Cyanine dyes are a class of dyes that can increase the sensitivity of photosensitive materials and are often referred to as spectral sensitizers or sensitizing dyes. The addition of cyanine dye to silver bromide emulsion can make the emulsion produce new photosensitivity in the spectral region absorbed by the dye, so it is widely used in the photosensitive material industry such as black and white film, color film and infrared film. In addition, the spectrum of anthocyanin dyes is very sensitive to the changes of external microenvironment, so it is also very suitable for the analysis and study of biological and environmental samples. Squarylium dye is a kind of cyanine dye, which has excellent photoelectrochemical performance and stability. Squarylium dyes are generally divided into two categories: symmetrical and asymmetrical. As a near-infrared dye, squarine dye is widely used in optical information storage, laser printing, bioanalysis, organic solar cells and other fields. In addition, because the oxygen atom and terminal nitrogen atom in the central quaternary ring become the potential sites for the complexation reaction between squaricine and metal, squaricine can also be widely used in ion recognition and detection.
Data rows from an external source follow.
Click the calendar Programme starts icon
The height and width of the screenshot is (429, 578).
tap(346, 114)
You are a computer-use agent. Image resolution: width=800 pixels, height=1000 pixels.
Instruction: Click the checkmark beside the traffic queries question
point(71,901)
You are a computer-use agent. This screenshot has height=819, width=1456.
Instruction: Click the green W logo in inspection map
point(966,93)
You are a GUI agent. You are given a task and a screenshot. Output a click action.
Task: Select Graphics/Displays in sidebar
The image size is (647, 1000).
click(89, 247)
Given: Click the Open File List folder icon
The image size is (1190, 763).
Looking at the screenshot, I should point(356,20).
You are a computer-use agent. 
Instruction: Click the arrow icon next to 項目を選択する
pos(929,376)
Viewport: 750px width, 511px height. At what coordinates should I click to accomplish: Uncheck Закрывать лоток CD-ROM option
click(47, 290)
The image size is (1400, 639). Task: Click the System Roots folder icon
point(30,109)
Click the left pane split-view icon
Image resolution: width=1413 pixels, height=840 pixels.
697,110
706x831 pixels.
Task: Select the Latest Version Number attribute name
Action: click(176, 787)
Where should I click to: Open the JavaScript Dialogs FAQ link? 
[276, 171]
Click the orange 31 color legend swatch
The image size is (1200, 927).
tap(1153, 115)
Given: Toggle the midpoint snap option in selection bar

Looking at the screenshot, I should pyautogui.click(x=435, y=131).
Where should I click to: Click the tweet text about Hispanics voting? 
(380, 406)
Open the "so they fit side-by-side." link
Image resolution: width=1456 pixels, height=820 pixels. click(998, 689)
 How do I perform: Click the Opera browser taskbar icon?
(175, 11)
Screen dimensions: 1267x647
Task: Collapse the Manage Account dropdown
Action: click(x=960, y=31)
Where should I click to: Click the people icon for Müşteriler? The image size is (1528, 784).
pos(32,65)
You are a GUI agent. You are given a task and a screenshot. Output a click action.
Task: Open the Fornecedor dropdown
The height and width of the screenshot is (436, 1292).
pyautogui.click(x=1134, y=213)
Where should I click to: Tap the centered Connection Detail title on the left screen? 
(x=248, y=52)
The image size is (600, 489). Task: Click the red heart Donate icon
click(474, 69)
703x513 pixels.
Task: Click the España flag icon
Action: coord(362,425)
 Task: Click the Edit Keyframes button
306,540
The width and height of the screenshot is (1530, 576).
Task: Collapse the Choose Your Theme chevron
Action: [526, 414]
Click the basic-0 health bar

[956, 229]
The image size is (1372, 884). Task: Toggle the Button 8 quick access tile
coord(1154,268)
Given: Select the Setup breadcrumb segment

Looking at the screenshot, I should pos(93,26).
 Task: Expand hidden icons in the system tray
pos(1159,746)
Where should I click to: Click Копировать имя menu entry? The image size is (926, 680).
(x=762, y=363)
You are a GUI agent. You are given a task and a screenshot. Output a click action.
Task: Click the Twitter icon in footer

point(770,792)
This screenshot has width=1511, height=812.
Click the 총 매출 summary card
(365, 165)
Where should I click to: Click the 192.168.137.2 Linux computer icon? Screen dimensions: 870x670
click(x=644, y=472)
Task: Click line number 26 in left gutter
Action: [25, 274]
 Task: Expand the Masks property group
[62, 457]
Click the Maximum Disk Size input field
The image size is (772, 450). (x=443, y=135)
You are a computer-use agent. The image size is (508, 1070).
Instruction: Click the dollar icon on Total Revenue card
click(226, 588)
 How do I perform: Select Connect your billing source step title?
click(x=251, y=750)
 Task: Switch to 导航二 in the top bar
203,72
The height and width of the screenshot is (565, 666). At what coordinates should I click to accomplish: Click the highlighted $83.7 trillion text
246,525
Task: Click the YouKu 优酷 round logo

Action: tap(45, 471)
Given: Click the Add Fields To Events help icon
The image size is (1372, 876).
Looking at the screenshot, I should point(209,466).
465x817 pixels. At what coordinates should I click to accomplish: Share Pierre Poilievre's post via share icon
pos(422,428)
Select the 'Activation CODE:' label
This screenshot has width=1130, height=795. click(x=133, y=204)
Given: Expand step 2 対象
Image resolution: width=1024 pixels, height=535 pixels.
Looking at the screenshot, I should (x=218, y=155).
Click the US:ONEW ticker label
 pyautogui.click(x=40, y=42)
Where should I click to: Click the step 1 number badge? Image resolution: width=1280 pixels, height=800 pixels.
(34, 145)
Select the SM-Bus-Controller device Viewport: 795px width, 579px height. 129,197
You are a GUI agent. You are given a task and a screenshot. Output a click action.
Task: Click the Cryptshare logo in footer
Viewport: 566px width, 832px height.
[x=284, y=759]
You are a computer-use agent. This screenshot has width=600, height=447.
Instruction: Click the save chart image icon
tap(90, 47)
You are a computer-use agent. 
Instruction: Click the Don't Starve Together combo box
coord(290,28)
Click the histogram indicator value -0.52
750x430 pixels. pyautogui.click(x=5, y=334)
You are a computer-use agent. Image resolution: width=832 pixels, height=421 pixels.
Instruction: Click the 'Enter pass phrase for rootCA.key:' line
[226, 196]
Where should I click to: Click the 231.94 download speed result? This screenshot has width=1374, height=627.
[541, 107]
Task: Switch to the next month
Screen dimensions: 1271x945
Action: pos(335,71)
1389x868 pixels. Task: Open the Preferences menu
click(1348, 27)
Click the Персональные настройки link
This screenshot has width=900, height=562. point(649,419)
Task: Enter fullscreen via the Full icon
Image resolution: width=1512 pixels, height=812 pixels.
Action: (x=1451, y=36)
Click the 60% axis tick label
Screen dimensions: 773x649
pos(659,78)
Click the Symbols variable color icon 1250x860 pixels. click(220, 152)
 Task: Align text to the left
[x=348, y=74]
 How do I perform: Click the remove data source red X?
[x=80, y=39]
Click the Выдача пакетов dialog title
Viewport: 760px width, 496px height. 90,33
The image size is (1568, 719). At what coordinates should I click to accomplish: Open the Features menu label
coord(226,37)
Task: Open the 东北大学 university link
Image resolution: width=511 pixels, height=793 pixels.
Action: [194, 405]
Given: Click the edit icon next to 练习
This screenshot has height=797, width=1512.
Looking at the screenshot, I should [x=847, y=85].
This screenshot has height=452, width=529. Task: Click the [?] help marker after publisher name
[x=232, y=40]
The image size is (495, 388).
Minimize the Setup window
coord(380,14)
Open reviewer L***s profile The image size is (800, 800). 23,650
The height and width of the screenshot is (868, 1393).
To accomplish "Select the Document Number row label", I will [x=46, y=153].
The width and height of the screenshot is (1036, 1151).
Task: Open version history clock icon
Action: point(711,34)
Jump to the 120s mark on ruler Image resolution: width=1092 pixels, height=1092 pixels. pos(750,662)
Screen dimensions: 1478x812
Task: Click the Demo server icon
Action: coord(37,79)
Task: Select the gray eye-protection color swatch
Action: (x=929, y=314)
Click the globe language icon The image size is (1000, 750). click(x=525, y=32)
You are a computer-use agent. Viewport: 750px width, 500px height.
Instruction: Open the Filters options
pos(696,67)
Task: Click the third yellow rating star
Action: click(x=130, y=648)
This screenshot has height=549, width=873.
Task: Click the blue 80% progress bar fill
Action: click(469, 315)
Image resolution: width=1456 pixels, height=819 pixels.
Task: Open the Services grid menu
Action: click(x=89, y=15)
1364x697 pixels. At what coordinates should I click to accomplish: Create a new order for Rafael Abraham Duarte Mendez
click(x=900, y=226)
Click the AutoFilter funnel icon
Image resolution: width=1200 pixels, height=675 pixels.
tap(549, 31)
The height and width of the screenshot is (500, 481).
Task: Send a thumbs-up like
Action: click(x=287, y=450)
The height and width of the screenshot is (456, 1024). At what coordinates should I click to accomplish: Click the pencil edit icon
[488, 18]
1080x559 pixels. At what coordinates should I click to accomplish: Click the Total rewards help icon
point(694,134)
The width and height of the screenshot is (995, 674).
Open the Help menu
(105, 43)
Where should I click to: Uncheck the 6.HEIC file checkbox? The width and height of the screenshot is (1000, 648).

Figure 1. The structural formula of symmetrical squarylium dye.
Applications
- Molecular sensing: During the biological reaction, many active small molecule metabolites with unique chemical properties will be produced. The markers of these small molecules can infer whether life activities are proceeding normally. The fluorescence properties of various cyanine dyes with small-molecule recognition groups will change dramatically after being combined with small molecules, thus enabling the detection of small molecules. For example, Sulfo-Cyanine7-based near-infrared fluorescence enhancement strategy can be used for the detection of specific analytes. The detection mechanism is mainly to deprotect the quinone protecting group in Sulfo-Cyanine7 through a specific analyte to realize the formation of quinone and promote the enhancement of fluorescence. The probe can be used to label the endogenous H2O2 produced in the inflammatory response induced by LPS in the abdominal cavity of mice.
Figure 2. The structural formula of Sulfo-Cyanine7.
- Cell markers: Precise labeling of subcellular organelles (such as cell membranes, nuclei, mitochondria, and lysosomes) helps to understand life processes and cell states from a microscopic perspective. Cyanine-based Subcellular labeling probes have also been extensively studied. Some researchers have reported a bifunctional cyanine dye that can simultaneously label the cell membrane and nucleus. It can label both the cell membrane of living cells and the nucleus of apoptotic cells to achieve the specific labeling of different cell structures by the same dye. Therefore, this bifunctional cyanine dye is an important new multifunctional dye, which can be used in the research of life medicine and other fields to mark and identify some apoptotic cells in living tissue. This dye also has good application prospects in distinguishing live cells from dead cells.
- In vivo imaging: Near-infrared light has strong tissue penetration ability, so near-infrared dye imaging has been widely used in the field of in vivo diagnosis. The absorption and emission of cyanine dyes (Cyanine 5.5 and Cyanine 7.5) can reach the near-infrared region, so they can be used for in vivo fluorescence imaging and photoacoustic imaging.
Figure 3. Cyanine 5.5 and Cyanine 7.5 for fluorescence imaging.
References:
- Li J, Guo K, Shen J, et al. (2014) "A difunctional squarylium indocyanine dye distinguishes dead cells through diverse staining of the cell nuclei/membranes." Small. 10(7):1351-1360.
- Zhu H, Fan J, Du J, et al. (2016) "Fluorescent probes for sensing and imaging within specific cellular organelles." A. Chem. Res. 49(10):2115-2126.